Нам с Агнесой не в чем было упрекать себя по этому делу. Мы писали несколько писем к Яскулке и ни на одно не получили ответа.
Умер у нас младший сын Аполлон.
Все эти удары, один за другим, расшатали окончательно здоровье Агнесы, в груди ее образовалась ужасная болезнь, для исцеления которой врачебная наука не нашла еще никаких средств. Несмотря на сделанную здесь, в Москве, операцию, час нашей земной разлуки наступил. Последняя ее просьба была стараться помириться с отцом ее. Ничего не завещала она мне насчет детей наших, твердо уверенная, что это завещание и без слов ее будет свято мною исполнено. Она благословила восьмилетнюю Лизу и пятилетнего Володю, припавших с рыданиями к холодеющей руке ее, крепко пожала мою руку и, устремив на нас последний взор, отошла в лучший мир.
Агнеса умерла в мае. В то же время каждый год цветет на ее могиле белая сирень и кругом ее наполняет воздух своим благоуханием. Так цвела и благоухала душа ее!
Говорить ли вам после описания этой ужасной утраты о потере моего имущества? Еще и теперь вычитают из моего пенсиона половину.
С Анонимом мы стали крепко не ладить и, наконец, совсем рассорились. Он умер недавно, оставив хорошее состояние своему семейству. Я переехал в Москву, где живу уже несколько лет. Родственница моя, Зарницына, о которой говорил я вам в первый день нашего знакомства, не имея детей, взяла к себе на воспитание Лизу, пристроила ее за свой счет в учебное заведение, чтобы она была поближе ко мне, заботилась о ней, как о собственной дочери. Володя жил со мной долгое время; сначала я сам учил его всему, что знал, потом он поступил на казенный счет в гимназию; оттуда перешел с помощью той же Зарницыной в университет. Остальное вам известно.
Вот вам, друг мой, история моей жизни. Как видите, много в ней печальных страниц, над которыми вы призадумаетесь. Но не забудьте, что я с благодарностью целую десницу, пославшую мне несколько лет несравненного счастья с моей неоцененной Агнесой и моими добрыми детьми.
VI
Михайла Аполлоныч, раскрыв Сурмину тайны своей жизни, как бы приобщил его к своему семейству.
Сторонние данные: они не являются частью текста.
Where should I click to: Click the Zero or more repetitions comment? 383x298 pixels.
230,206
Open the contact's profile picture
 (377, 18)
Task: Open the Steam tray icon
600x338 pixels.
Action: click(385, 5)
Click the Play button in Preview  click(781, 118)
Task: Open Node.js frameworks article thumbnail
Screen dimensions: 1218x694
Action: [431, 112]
Сурмин высоко ценил этот знак дружбы, еще более уважал его, если можно сказать, благоговел перед ним. Сколько несчастий пронеслось над головой благородного старика! Как не пал он под ударами судьбы! И теперь еще, сколько можно судить, живет он в нужде. Из его пенсии, заслуженной столькими годами честной службы, вычитают половину, дочь дает уроки по домам. Между тем злодей Киноваров гуляет по белому свету, может быть, наслаждается жизнью в полном довольстве. И этот безумный честолюбец Яскулка, довершивший то, что другой начал...
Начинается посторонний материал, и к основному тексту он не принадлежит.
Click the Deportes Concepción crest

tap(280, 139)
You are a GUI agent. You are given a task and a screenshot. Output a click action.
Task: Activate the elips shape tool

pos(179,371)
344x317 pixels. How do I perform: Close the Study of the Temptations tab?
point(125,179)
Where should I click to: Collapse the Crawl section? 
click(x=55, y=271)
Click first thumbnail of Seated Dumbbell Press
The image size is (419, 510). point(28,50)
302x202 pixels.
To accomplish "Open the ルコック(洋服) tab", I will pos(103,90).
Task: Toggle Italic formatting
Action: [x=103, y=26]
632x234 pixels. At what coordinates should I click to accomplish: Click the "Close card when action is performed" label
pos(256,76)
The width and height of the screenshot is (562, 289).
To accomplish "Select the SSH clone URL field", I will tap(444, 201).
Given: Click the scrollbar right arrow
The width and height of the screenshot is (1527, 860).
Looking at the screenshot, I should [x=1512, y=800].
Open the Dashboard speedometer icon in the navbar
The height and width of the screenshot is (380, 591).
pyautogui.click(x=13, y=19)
В горячих выражениях молодой человек изъяснил свою благодарность Ранееву.
И тот и другой тайно желали скрепить узы дружбы, их соединявшие, более тесными, родственными. Но Ранеев, следя очами сердца за отношениями друг к другу Сурмина и Лизы, замечал только с одной стороны постоянное искательство и неудачу в нем, потому что, в противном случае, ничто не помешало бы Андрею Ивановичу просить руки ее. Лучшей партии не мог желать отец для своей дочери. Какое торжественное чувство заставляло его подозревать, что она любит другого. И этот другой, думал он, никто, как Владислав Стабровский, брат изменника русского знамени и едва ли не сам сторонник польского дела. Он был уверен, что дочь не преступит завета его, не отдаст руки своей врагу России.
Между тем некоторые признаки, не ускользнувшие от него, особенно последнее свидание и прощание ее с Владиславом в Пресненском саду, горячее заступничество за него после этого свидания, не раз повторенное, оставили в нем смутное и грустное впечатление. Может статься, Владислав дал ей слово остаться верным России, убедить брата возвратиться к своему долгу и просить прощения у Того, Кто в беспредельной доброте милует раскаявшихся преступников. Во всяком случае, это подозрение сильно тревожило его. Ни одним, однако ж, словом не обнаружил он перед дочерью грустной тайны души своей, предоставляя рассудку ее и разлуке сделать свое дело.